Data is at the core of many decisions that organisations make. Good data helps organisations optimise production processes, improve product quality, enhance supply chain management and, ultimately, drive better decision making. Rich sources of aggregated data help organisations gain better insights across operations — from customers and production processes to finance and logistics.
A key struggle is consolidating and aggregating data sources. Most organisations process data across a variety of systems. Due to the disparate nature of these systems, providing access to data can be challenging.
Another major challenge is ensuring the timely flow of clean, accurate data. Delays of latency in data movement can mean that insights are based on outdated information. Data quality issues like inaccuracy, duplication and inconsistency can hinder the effectiveness of insights.
Latency in data availability also limits the ability to respond quickly to problems. Manual data wrangling processes fail to keep pace with speeds of modern production, so leveraging data warehousing tools like Snowflake are important in ensuring access to well-structured data.
As the volume of data continues to grow, these challenges will only intensify. But overcoming them can drive better insights and decision making. Developing strong data management foundations and analytics capabilities is key for organisations to thrive in the future.
Before your organisation begins aggregating and transforming data, it is first useful to consider 3 preliminary steps involved in planning these data projects:
1. Where should you put your data?
2. What processes should sit over your data?

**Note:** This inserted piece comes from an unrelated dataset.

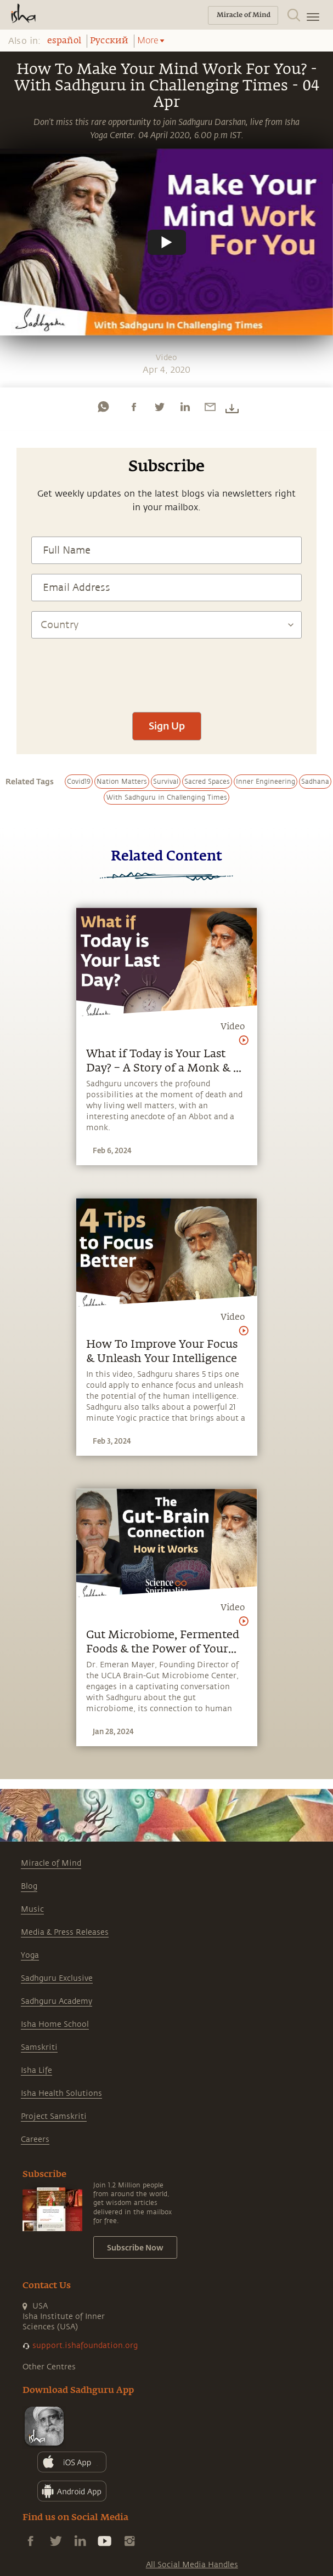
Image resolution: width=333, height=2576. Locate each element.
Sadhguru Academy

3. How will you visualise your data?
1 - Where should you put your data?
Determining the optimal architecture to store and organise data is a crucial first step for organisations. By assessing current data volumes, variety and velocity, organisations can identify the infrastructure needed to meet processing and storage needs.

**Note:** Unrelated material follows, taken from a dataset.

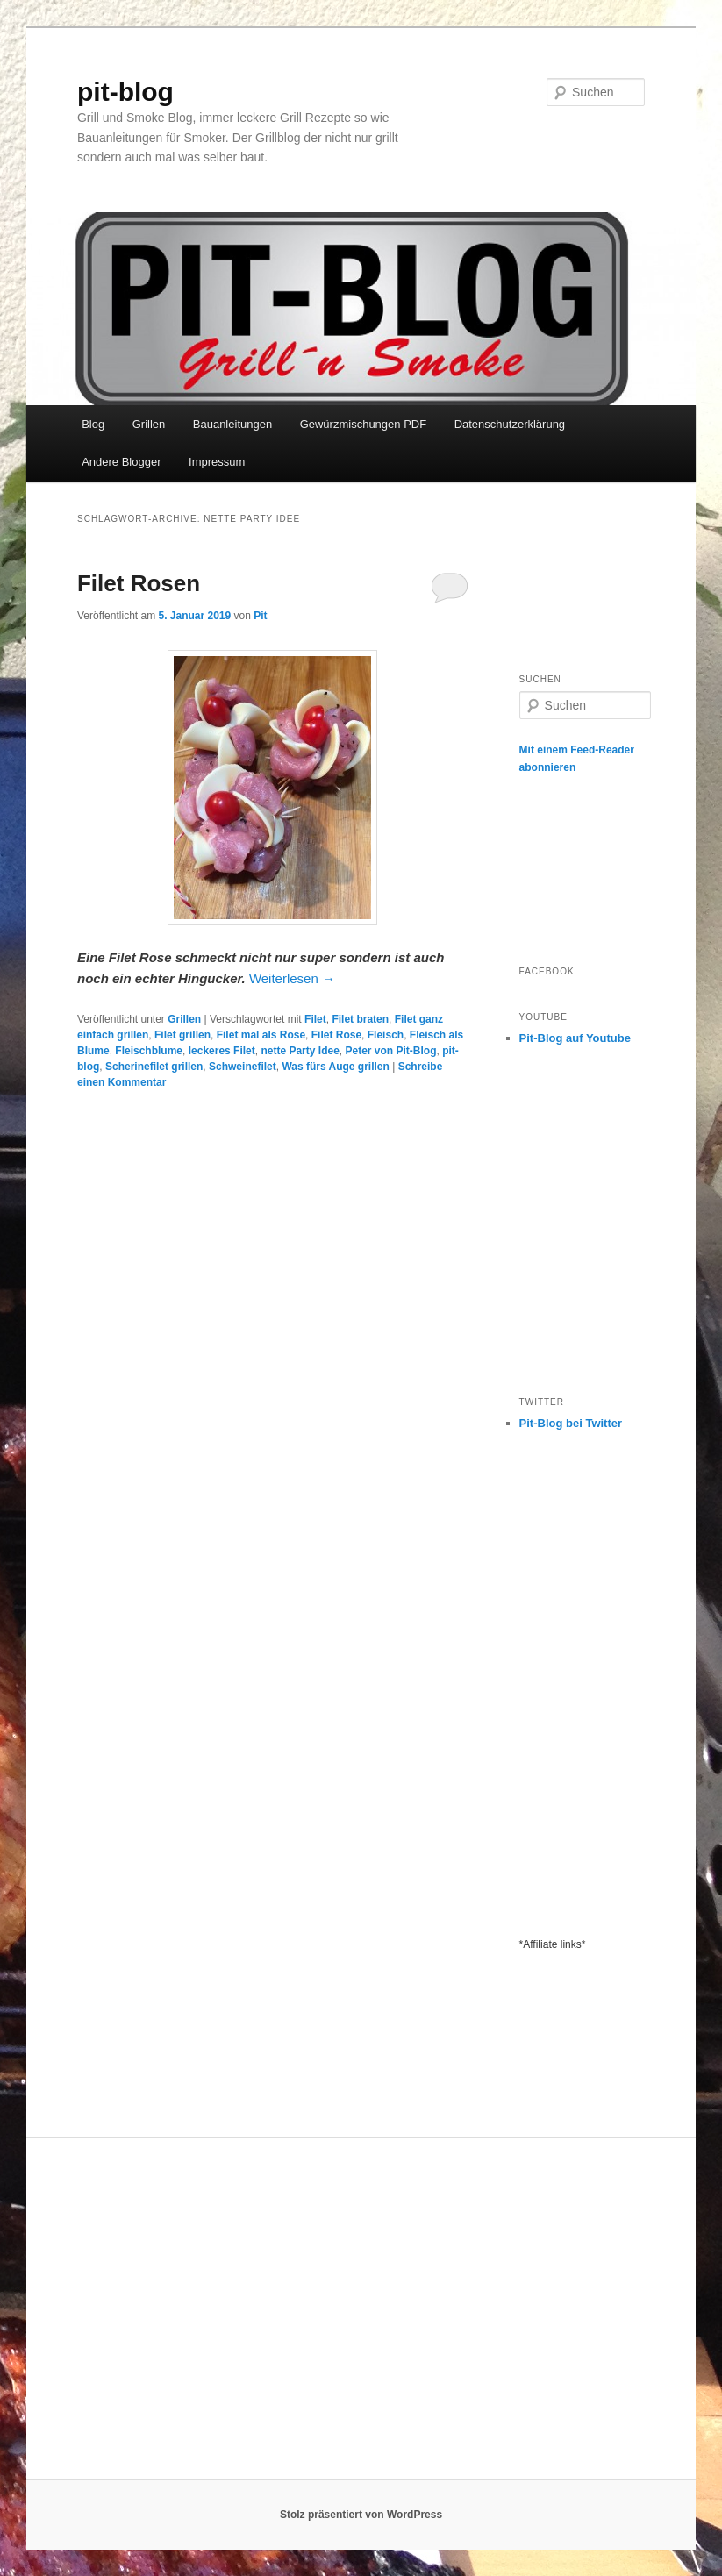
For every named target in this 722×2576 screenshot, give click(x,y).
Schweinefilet (242, 1066)
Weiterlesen (292, 978)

While a relational database may suffice for highly transactional data from systems, if your organisation is dealing with large volumes of unstructured and multi-structured data from various sources, then a data lake or data warehouse can be advantageous. In cases where organisations might need to store both raw and processed data, data lakehouses are also beneficial. Below is a breakdown of these different storage options:
Data Lake | Data Warehouse | Data Lakehouse | |
---|---|---|---|
What? | A large repository that stores raw, unstructured data in its native format. | A structured repository that is optimised for querying and analysis | Combines the capabilities of data lakes and data warehouses. |
How? | Does not transform or process data. Instead, it stores vast amounts of raw data until it is needed for further analytics and visualisation. | Data is cleaned, processed and modelled so that it is optimised for querying and analysis. | Stores both raw and processed data to enable organisations to perform rapid analytics on massive datasets while also persisting the raw data for future reprocessing as needs change. |
When? | Storing clickstream data, sensor data, social media data for future machine learning and advanced analytics. | Generating reports, dashboards and analytics on areas like sales, marketing and operations. | You need to analyse raw data on-the-fly but also want performance of structured data. |
Technologies | Snowflake, Apache Spark | Snowflake, Databricks | Databricks, Apache Spark |
2 - What processes should sit over your data?
Once quality data is aggregated, organisations need to implement robust processes to govern its use and provide oversight. A key first step is establishing data ingestion protocols that map data sources and cleanse, validate and integrate the data through ETL (Extract, Transform, Load) or ELT pipelines (Extract, Load, Transform).
With quality data ingestion in place, ongoing monitoring should provide insights into data health KPIs like accuracy and completeness over time. Metadata catalogues are crucial for centrally recording definitions, business context and lineage. Master data management creates unified master datasets for products, suppliers, equipment and more.
Additionally, data quality rules and algorithms help detect anomalies, while comprehensive security and compliance policies are essential for protecting and governing data usage and integrity. With the right processes governing aggregated quality data, organisations can feel secure getting the insights needed to optimise operations.
3 - How will you visualise your data?
A question to ask your organisation here is “what does 'good' look like?”
- What are the key metrics and KPIs that reflect performance and health across operations?
- What insights are needed to guide decisions around improving quality, efficiency, throughput and more?
- If you're going into a boardroom, what strategic questions would you like to be able to answer from your data?
Defining these needs and aligning visualisations to critical business objectives is key to a successful data project.
Connect transformed datasets to analytics and visualisation tools like Power BI or Tableau. Build interactive dashboards to surface key findings and insights. Ensure accessibility across the organisation.
Enabling self-service access and updates allows cross-functional sharing of reports. Production monitoring integrates real-time sensor data alongside historical trends analysed using ML predictive analytics. With the right data foundation, processes, and reporting approach in place, organisations can gain a substantial competitive advantage.
Dealing with this big data is an inherently complex challenge, so taking some time to first answer these questions can give your project some direction and ensure that you’re getting the most valuable insights.